DATA FOR THIS EXERCISE:
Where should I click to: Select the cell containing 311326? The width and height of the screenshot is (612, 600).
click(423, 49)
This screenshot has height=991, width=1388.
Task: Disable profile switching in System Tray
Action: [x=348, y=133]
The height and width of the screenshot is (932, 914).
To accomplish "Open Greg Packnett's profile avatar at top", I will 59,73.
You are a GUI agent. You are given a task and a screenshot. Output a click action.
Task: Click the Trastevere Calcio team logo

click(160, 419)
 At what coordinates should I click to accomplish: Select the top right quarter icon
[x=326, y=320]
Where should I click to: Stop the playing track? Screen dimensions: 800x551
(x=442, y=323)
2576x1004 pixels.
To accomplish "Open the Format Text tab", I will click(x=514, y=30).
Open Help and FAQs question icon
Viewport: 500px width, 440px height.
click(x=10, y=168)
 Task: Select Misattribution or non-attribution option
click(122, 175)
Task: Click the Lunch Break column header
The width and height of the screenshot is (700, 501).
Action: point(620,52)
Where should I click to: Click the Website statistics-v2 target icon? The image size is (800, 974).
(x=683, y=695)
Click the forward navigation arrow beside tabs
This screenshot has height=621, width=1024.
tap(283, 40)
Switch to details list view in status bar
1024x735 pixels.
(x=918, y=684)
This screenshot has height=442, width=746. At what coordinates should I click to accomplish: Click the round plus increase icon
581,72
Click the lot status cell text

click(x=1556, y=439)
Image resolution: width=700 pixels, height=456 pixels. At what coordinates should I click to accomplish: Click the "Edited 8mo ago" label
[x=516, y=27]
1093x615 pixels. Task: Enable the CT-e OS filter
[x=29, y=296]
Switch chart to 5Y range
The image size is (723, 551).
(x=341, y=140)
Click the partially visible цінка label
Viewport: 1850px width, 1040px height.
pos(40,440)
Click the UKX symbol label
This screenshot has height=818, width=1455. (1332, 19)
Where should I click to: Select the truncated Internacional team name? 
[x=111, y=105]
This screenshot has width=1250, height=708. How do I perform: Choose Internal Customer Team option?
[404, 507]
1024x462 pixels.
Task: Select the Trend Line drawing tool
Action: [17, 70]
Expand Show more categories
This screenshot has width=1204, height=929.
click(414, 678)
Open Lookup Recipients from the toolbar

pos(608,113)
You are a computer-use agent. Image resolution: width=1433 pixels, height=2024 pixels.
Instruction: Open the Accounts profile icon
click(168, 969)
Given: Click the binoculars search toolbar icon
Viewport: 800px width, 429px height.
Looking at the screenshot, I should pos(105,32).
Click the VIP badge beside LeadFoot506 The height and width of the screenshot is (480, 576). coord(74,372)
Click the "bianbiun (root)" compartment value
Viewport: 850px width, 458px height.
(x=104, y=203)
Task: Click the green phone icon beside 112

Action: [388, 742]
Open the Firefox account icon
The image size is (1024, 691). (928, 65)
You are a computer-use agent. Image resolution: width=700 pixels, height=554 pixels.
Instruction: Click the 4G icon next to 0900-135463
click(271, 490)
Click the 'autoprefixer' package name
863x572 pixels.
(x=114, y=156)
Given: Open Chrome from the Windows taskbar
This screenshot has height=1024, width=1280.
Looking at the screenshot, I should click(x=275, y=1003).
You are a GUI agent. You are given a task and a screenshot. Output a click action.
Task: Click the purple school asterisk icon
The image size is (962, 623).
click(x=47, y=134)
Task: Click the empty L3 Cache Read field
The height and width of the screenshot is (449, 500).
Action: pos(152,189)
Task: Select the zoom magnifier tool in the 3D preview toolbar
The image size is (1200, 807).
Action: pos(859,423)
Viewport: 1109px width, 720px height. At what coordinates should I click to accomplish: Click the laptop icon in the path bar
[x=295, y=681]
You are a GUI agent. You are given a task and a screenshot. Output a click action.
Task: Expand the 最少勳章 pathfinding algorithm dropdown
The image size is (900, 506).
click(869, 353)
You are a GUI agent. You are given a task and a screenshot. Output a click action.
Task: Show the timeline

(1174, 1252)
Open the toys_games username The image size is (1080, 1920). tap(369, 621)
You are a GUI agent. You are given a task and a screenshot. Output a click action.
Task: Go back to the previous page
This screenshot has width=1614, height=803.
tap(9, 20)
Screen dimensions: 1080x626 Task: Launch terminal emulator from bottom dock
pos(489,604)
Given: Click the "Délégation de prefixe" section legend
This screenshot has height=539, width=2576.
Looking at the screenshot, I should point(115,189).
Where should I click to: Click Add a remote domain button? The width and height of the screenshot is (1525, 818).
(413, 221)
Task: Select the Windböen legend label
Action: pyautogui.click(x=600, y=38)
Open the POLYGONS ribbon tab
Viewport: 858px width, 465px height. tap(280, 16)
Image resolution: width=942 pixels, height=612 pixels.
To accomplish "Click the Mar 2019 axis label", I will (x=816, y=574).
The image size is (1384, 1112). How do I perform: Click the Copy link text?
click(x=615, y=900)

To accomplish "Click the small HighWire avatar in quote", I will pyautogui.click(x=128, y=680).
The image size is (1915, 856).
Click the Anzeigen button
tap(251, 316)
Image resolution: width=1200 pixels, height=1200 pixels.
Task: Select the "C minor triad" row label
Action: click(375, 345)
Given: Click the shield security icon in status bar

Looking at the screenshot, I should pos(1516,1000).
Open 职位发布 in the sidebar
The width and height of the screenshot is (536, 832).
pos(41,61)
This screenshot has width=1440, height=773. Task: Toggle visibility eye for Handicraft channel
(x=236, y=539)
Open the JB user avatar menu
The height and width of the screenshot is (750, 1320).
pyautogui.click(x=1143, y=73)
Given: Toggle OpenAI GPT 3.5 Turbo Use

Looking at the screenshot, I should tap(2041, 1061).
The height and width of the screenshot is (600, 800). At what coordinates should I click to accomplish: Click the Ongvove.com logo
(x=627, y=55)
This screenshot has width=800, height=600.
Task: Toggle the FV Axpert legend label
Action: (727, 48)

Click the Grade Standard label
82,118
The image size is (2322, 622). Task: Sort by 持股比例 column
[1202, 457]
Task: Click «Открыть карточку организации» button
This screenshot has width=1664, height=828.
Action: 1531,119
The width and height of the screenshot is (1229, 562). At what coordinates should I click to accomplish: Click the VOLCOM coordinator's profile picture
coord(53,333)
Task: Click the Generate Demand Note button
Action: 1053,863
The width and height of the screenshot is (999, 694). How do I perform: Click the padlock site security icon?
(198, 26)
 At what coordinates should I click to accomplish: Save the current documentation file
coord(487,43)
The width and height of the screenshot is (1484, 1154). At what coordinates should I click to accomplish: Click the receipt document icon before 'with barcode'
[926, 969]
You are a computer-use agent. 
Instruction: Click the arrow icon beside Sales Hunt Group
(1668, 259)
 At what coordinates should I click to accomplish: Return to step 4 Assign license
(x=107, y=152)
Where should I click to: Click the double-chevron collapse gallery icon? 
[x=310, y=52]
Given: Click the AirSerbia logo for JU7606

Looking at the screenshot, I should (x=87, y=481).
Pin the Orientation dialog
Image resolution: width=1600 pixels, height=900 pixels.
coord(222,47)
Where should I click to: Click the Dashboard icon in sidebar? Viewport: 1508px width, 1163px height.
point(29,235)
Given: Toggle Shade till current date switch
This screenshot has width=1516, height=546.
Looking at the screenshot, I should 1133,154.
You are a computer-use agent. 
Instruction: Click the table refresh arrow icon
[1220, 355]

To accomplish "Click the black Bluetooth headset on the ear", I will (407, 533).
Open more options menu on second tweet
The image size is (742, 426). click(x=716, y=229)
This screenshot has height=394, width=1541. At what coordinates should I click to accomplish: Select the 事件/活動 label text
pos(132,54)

ACTIVITY: Everything above, from first entry to last, must be reproduced exactly.

RESULT OF THIS EXERCISE:
Where should I click to: Select the cell containing 311326? The width and height of the screenshot is (612, 600).
click(423, 49)
This screenshot has height=991, width=1388.
Task: Disable profile switching in System Tray
Action: [x=348, y=133]
The height and width of the screenshot is (932, 914).
To accomplish "Open Greg Packnett's profile avatar at top", I will 59,73.
You are a GUI agent. You are given a task and a screenshot. Output a click action.
Task: Click the Trastevere Calcio team logo

click(160, 419)
 At what coordinates should I click to accomplish: Select the top right quarter icon
[x=326, y=320]
Where should I click to: Stop the playing track? Screen dimensions: 800x551
(x=442, y=323)
2576x1004 pixels.
To accomplish "Open the Format Text tab", I will click(x=514, y=30).
Open Help and FAQs question icon
Viewport: 500px width, 440px height.
click(x=10, y=168)
 Task: Select Misattribution or non-attribution option
click(122, 175)
Task: Click the Lunch Break column header
The width and height of the screenshot is (700, 501).
Action: point(620,52)
Where should I click to: Click the Website statistics-v2 target icon? The image size is (800, 974).
(x=683, y=695)
Click the forward navigation arrow beside tabs
This screenshot has height=621, width=1024.
tap(283, 40)
Switch to details list view in status bar
1024x735 pixels.
(x=918, y=684)
This screenshot has height=442, width=746. At what coordinates should I click to accomplish: Click the round plus increase icon
581,72
Click the lot status cell text

click(x=1556, y=439)
Image resolution: width=700 pixels, height=456 pixels. At what coordinates should I click to accomplish: Click the "Edited 8mo ago" label
[x=516, y=27]
1093x615 pixels. Task: Enable the CT-e OS filter
[x=29, y=296]
Switch chart to 5Y range
The image size is (723, 551).
(x=341, y=140)
Click the partially visible цінка label
Viewport: 1850px width, 1040px height.
pos(40,440)
Click the UKX symbol label
This screenshot has height=818, width=1455. (1332, 19)
Where should I click to: Select the truncated Internacional team name? 
[x=111, y=105]
This screenshot has width=1250, height=708. How do I perform: Choose Internal Customer Team option?
[404, 507]
1024x462 pixels.
Task: Select the Trend Line drawing tool
Action: [17, 70]
Expand Show more categories
This screenshot has width=1204, height=929.
click(414, 678)
Open Lookup Recipients from the toolbar

pos(608,113)
You are a computer-use agent. Image resolution: width=1433 pixels, height=2024 pixels.
Instruction: Open the Accounts profile icon
click(168, 969)
Given: Click the binoculars search toolbar icon
Viewport: 800px width, 429px height.
Looking at the screenshot, I should pos(105,32).
Click the VIP badge beside LeadFoot506 The height and width of the screenshot is (480, 576). coord(74,372)
Click the "bianbiun (root)" compartment value
Viewport: 850px width, 458px height.
(x=104, y=203)
Task: Click the green phone icon beside 112

Action: [388, 742]
Open the Firefox account icon
The image size is (1024, 691). (928, 65)
You are a computer-use agent. Image resolution: width=700 pixels, height=554 pixels.
Instruction: Click the 4G icon next to 0900-135463
click(271, 490)
Click the 'autoprefixer' package name
863x572 pixels.
(x=114, y=156)
Given: Open Chrome from the Windows taskbar
This screenshot has height=1024, width=1280.
Looking at the screenshot, I should click(x=275, y=1003).
You are a GUI agent. You are given a task and a screenshot. Output a click action.
Task: Click the purple school asterisk icon
The image size is (962, 623).
click(x=47, y=134)
Task: Click the empty L3 Cache Read field
The height and width of the screenshot is (449, 500).
Action: pos(152,189)
Task: Select the zoom magnifier tool in the 3D preview toolbar
The image size is (1200, 807).
Action: pos(859,423)
Viewport: 1109px width, 720px height. At what coordinates should I click to accomplish: Click the laptop icon in the path bar
[x=295, y=681]
You are a GUI agent. You are given a task and a screenshot. Output a click action.
Task: Expand the 最少勳章 pathfinding algorithm dropdown
The image size is (900, 506).
click(869, 353)
You are a GUI agent. You are given a task and a screenshot. Output a click action.
Task: Show the timeline

(1174, 1252)
Open the toys_games username The image size is (1080, 1920). tap(369, 621)
You are a GUI agent. You are given a task and a screenshot. Output a click action.
Task: Go back to the previous page
This screenshot has width=1614, height=803.
tap(9, 20)
Screen dimensions: 1080x626 Task: Launch terminal emulator from bottom dock
pos(489,604)
Given: Click the "Délégation de prefixe" section legend
This screenshot has height=539, width=2576.
Looking at the screenshot, I should point(115,189).
Where should I click to: Click Add a remote domain button? The width and height of the screenshot is (1525, 818).
(413, 221)
Task: Select the Windböen legend label
Action: pyautogui.click(x=600, y=38)
Open the POLYGONS ribbon tab
Viewport: 858px width, 465px height. tap(280, 16)
Image resolution: width=942 pixels, height=612 pixels.
To accomplish "Click the Mar 2019 axis label", I will (x=816, y=574).
The image size is (1384, 1112). How do I perform: Click the Copy link text?
click(x=615, y=900)

To accomplish "Click the small HighWire avatar in quote", I will pyautogui.click(x=128, y=680).
The image size is (1915, 856).
Click the Anzeigen button
tap(251, 316)
Image resolution: width=1200 pixels, height=1200 pixels.
Task: Select the "C minor triad" row label
Action: click(375, 345)
Given: Click the shield security icon in status bar

Looking at the screenshot, I should pos(1516,1000).
Open 职位发布 in the sidebar
The width and height of the screenshot is (536, 832).
pos(41,61)
This screenshot has width=1440, height=773. Task: Toggle visibility eye for Handicraft channel
(x=236, y=539)
Open the JB user avatar menu
The height and width of the screenshot is (750, 1320).
pyautogui.click(x=1143, y=73)
Given: Toggle OpenAI GPT 3.5 Turbo Use

Looking at the screenshot, I should tap(2041, 1061).
The height and width of the screenshot is (600, 800). At what coordinates should I click to accomplish: Click the Ongvove.com logo
(x=627, y=55)
This screenshot has width=800, height=600.
Task: Toggle the FV Axpert legend label
Action: (727, 48)

Click the Grade Standard label
82,118
The image size is (2322, 622). Task: Sort by 持股比例 column
[1202, 457]
Task: Click «Открыть карточку организации» button
This screenshot has width=1664, height=828.
Action: 1531,119
The width and height of the screenshot is (1229, 562). At what coordinates should I click to accomplish: Click the VOLCOM coordinator's profile picture
coord(53,333)
Task: Click the Generate Demand Note button
Action: 1053,863
The width and height of the screenshot is (999, 694). How do I perform: Click the padlock site security icon?
(198, 26)
 At what coordinates should I click to accomplish: Save the current documentation file
coord(487,43)
The width and height of the screenshot is (1484, 1154). At what coordinates should I click to accomplish: Click the receipt document icon before 'with barcode'
[926, 969]
You are a computer-use agent. 
Instruction: Click the arrow icon beside Sales Hunt Group
(1668, 259)
 At what coordinates should I click to accomplish: Return to step 4 Assign license
(x=107, y=152)
Where should I click to: Click the double-chevron collapse gallery icon? 
[x=310, y=52]
Given: Click the AirSerbia logo for JU7606

Looking at the screenshot, I should (x=87, y=481).
Pin the Orientation dialog
Image resolution: width=1600 pixels, height=900 pixels.
coord(222,47)
Where should I click to: Click the Dashboard icon in sidebar? Viewport: 1508px width, 1163px height.
point(29,235)
Given: Toggle Shade till current date switch
This screenshot has width=1516, height=546.
Looking at the screenshot, I should 1133,154.
You are a computer-use agent. 
Instruction: Click the table refresh arrow icon
[1220, 355]

To accomplish "Click the black Bluetooth headset on the ear", I will (407, 533).
Open more options menu on second tweet
The image size is (742, 426). click(x=716, y=229)
This screenshot has height=394, width=1541. At what coordinates should I click to accomplish: Select the 事件/活動 label text
pos(132,54)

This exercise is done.